So Cisco really did drop a CVSS 10 on the day after the US election? I WAS FUCKING JOKING, CISCO!

@cR0w link plz!

@buherator Forgot to CTRL+V. Added to the original post. This one is also interesting though: https://sec.cloudapps.cisco.com/security/center/content/CiscoSecurityAdvisory/cisco-sa-ndfc-sqli-CyPPAxrL

@cR0w I'm sorry but ActivityPub is...could you just post that link in a reply?

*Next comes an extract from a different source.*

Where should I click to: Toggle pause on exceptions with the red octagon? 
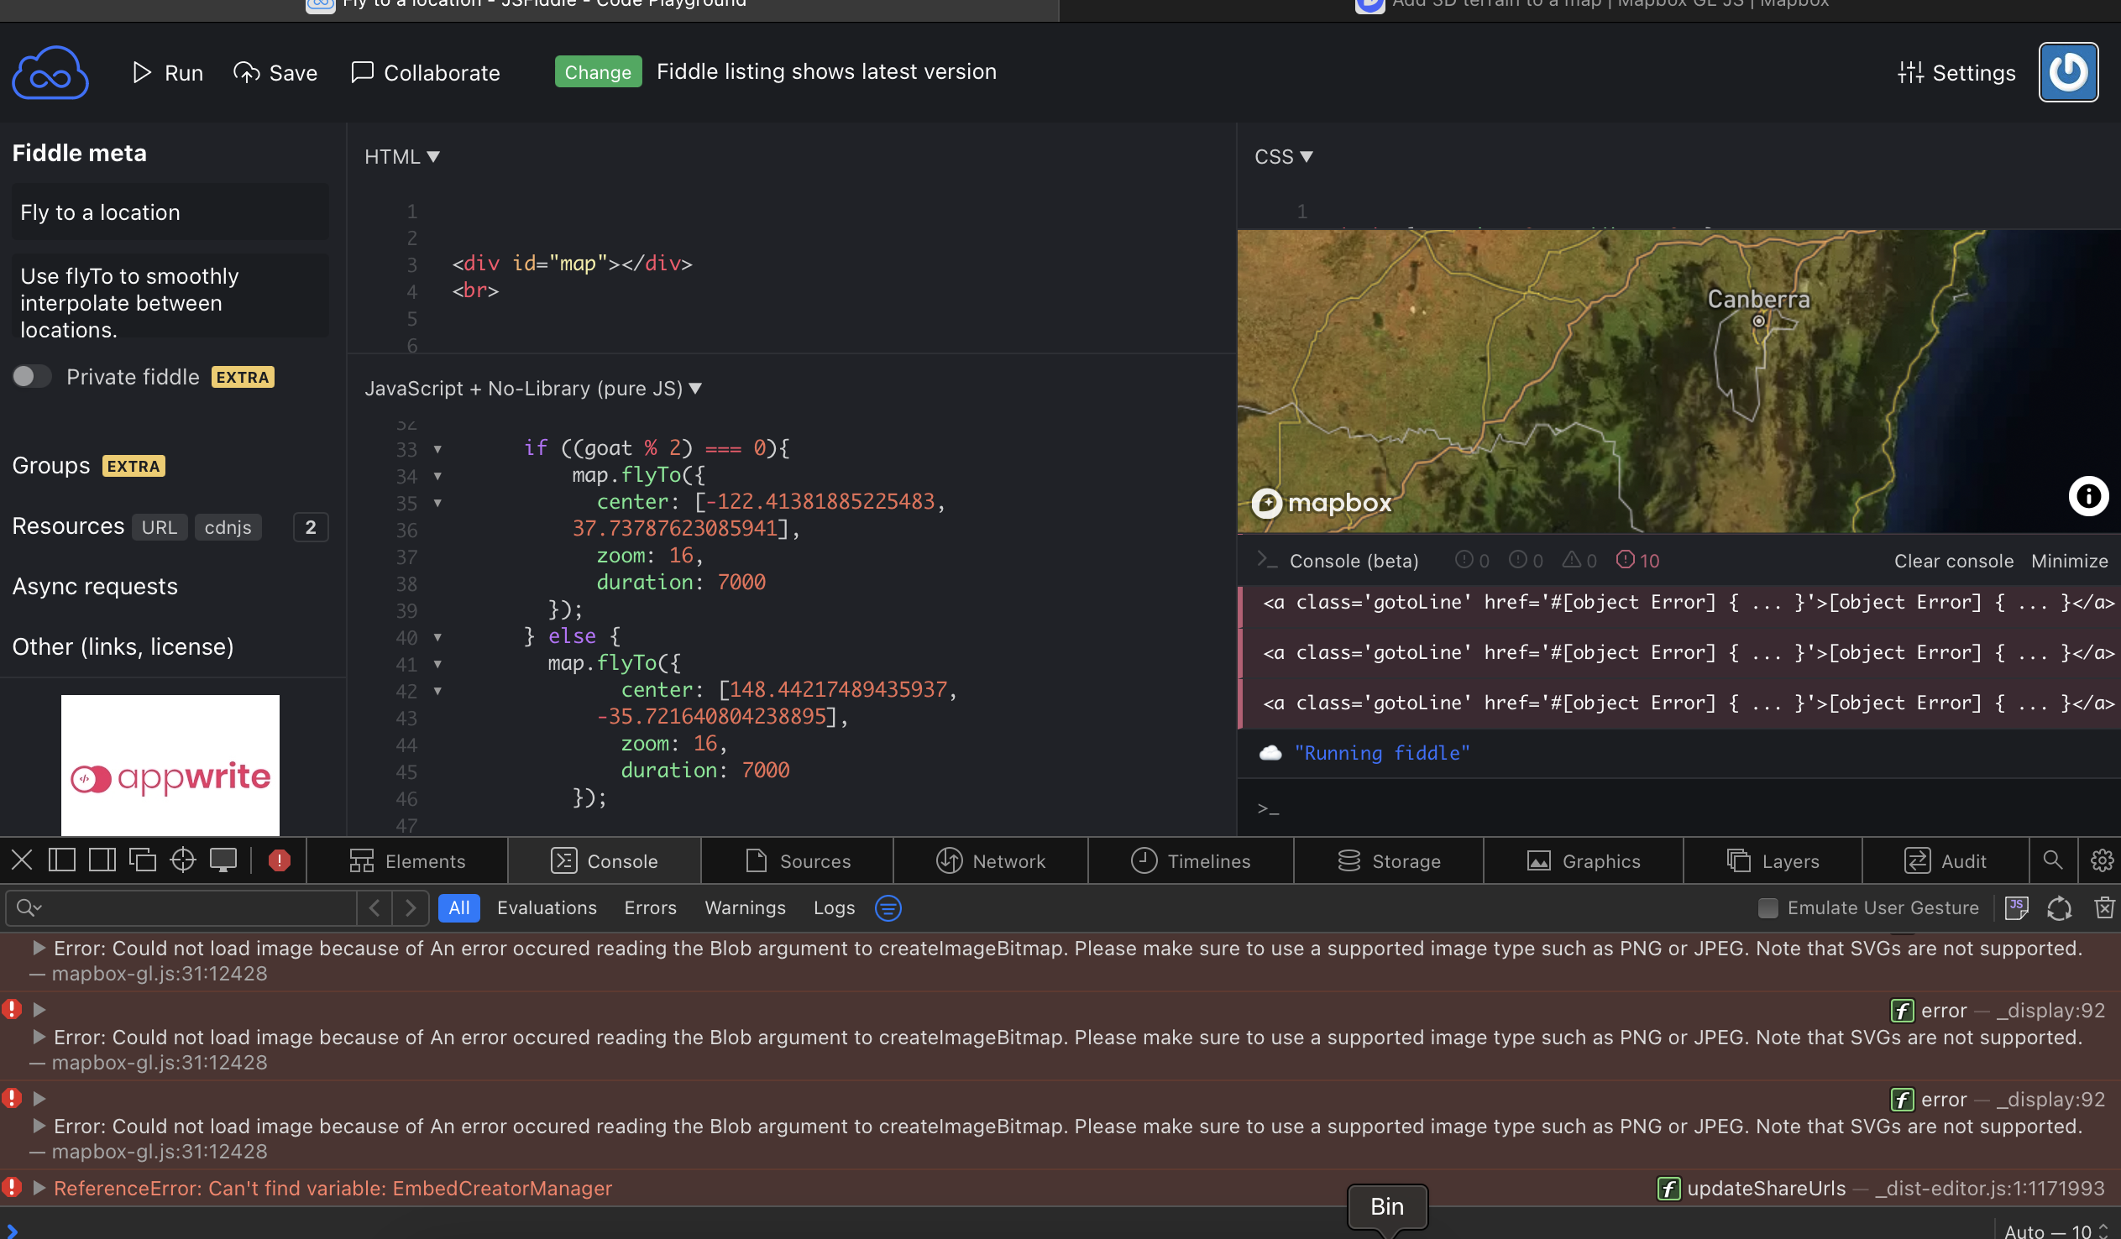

@buherator https://sec.cloudapps.cisco.com/security/center/content/CiscoSecurityAdvisory/cisco-sa-backhaul-ap-cmdinj-R7E28Ecs

@cR0w Thank you!

@cR0w command injection so this is in fact an "Ultra-Reliable" RCE!

@buherator Exactly

@buherator Good thing everyone's in a good place and ready to get it patched right away...

@cR0w @buherator

A vulnerability in the web-based management interface of Cisco Unified Industrial Wireless Software for Cisco Ultra-Reliable Wireless Backhaul (URWB) Access Points could allow an unauthenticated, remote attacker to perform command injection attacks with root privileges on the underlying operating system.

Yeeeikes. Uhhh, worth noting that I believe this class of device is commonly used for municipal wifi so...there's that?

@mttaggart @buherator And those silly utilities.

@cR0w you might have been joking. Cisco unfortunately was not…again.

@thekileen Can't make a joke when you are the joke, I suppose.